With over 8.5 million people densely packed into just about 300 square miles, waste management in New York City is a challenge. There are many solutions currently in place, including shipping some of our sewer sludge around the country. In this video from Vice News, learn why some of our sewage is stuck on a "poop train" in a small Alabama town.
No one, it seems, wants the poop train. And not the city of New York, which paid an Alabama landfill company to take it. Not small towns in Pennsylvania, where several sites recently stopped accepting the city's treated human waste. And not the town of West Jefferson, Alabama, where the waste, a product called biosolids, was transferred to dump trucks at the local rail yard — until the city won an injunction to stop the landfill company, Big Sky Environmental, from using their town as a transfer point.

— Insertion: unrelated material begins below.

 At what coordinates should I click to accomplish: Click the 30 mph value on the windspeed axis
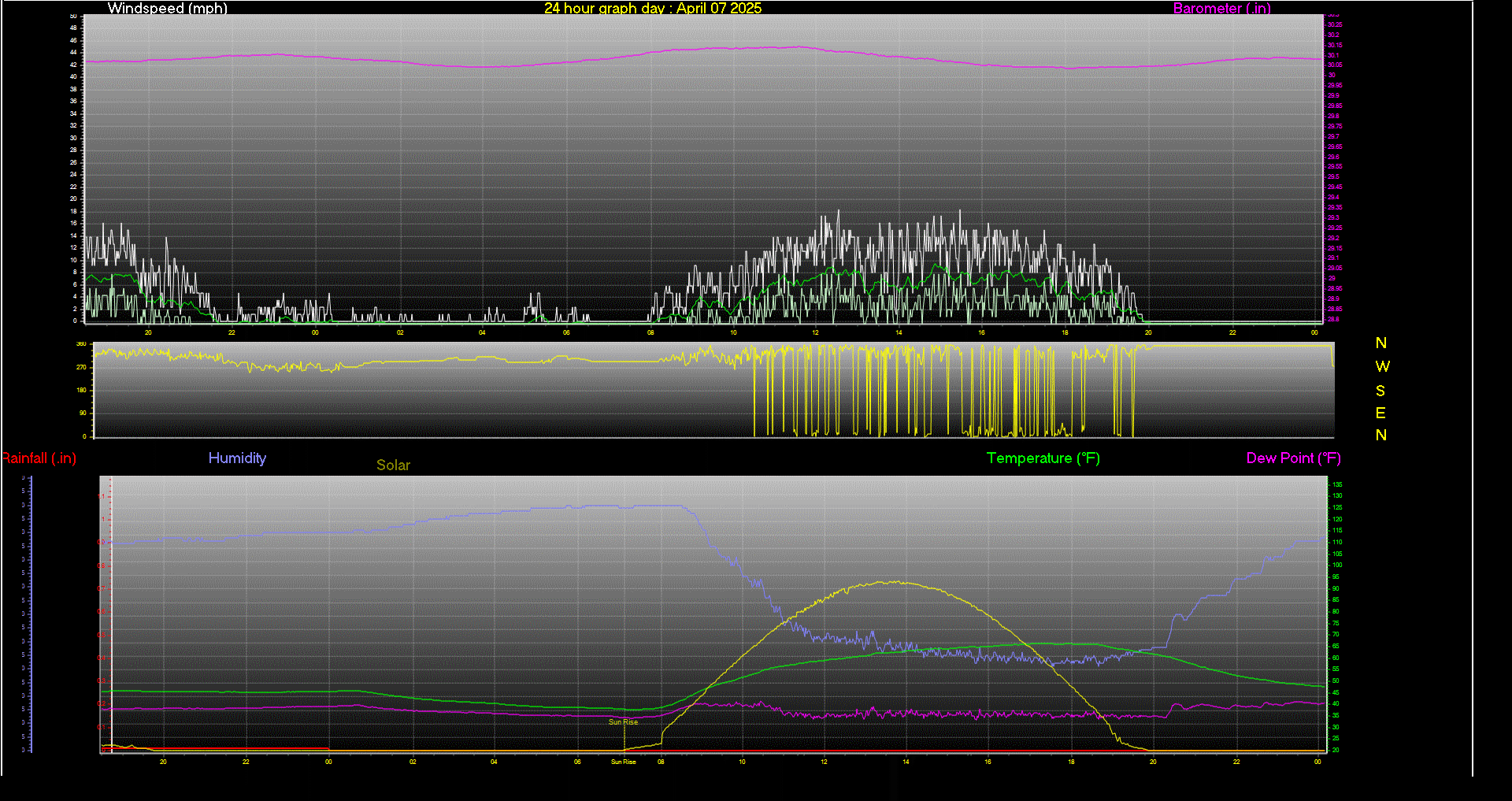click(74, 138)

That federal court decision stranded roughly 250 containers full of treated New York sewage one town over, on rail cars in tiny Parrish, Alabama. The overwhelming smell polluting the air here on warm days underscores how easy it is for something to go wrong in the nation’s fragile sewage-disposal system. New York City once sold its biosolids to farmers as fertilizer. But the city decided that method was too expensive, and now ships treated sewage to cost-saving landfills.
Until recently, one of those site was the landfill run by Big Sky Environmental. Then, New York City cancelled its contract with the company after Parrish residents complained about the smell, and the company has begun to move cars out of the area. So there's a solution in sight for residents of Parrish, but New York has an endless stream of waste that has to be dealt with, without breaking the bank.